##### RECORDS PROVIDED

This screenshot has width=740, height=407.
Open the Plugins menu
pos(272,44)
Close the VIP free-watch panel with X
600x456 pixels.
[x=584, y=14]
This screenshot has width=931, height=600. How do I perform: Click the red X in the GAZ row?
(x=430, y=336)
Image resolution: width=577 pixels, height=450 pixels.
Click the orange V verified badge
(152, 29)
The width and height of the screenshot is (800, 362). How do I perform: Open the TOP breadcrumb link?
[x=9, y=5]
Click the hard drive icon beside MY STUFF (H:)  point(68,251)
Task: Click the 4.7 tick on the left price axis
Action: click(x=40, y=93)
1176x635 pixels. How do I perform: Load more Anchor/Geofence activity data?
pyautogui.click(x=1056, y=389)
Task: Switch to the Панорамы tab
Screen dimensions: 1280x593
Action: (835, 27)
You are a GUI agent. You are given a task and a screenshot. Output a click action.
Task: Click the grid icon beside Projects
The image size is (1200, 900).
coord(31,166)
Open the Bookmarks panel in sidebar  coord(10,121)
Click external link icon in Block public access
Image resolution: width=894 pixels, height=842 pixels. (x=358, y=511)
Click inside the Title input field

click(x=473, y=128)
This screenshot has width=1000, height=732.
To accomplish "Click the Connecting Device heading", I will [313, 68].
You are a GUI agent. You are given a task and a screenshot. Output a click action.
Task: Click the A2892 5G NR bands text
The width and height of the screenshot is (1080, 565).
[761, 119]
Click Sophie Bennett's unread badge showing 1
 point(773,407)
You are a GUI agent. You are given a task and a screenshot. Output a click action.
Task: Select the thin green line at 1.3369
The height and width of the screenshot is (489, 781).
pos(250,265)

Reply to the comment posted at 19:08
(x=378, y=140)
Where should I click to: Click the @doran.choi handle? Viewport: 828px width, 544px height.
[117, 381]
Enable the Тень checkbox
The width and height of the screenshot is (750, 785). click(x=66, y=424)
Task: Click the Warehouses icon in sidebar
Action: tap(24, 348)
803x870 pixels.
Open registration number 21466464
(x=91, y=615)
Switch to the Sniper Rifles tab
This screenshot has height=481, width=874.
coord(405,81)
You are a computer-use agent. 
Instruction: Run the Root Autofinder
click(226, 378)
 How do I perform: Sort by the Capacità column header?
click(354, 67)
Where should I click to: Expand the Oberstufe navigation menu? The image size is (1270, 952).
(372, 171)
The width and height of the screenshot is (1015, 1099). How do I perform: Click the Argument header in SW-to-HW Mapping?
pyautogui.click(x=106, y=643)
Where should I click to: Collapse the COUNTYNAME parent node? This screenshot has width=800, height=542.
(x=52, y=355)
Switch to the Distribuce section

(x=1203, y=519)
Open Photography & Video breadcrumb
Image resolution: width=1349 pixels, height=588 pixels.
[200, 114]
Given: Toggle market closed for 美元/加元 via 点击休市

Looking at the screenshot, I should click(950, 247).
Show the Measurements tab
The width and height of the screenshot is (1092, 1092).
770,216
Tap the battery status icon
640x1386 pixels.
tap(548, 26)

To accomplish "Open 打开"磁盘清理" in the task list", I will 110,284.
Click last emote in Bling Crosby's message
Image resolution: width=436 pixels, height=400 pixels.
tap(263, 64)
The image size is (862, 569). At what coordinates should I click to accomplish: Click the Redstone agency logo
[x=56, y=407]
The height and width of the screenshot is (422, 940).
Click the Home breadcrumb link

##########

# WHAT YOU NEED TO DO
Wherever the string "panel" appears in a line above, copy that line.

# RESULT OF THE TASK
Close the VIP free-watch panel with X
Open the Bookmarks panel in sidebar  coord(10,121)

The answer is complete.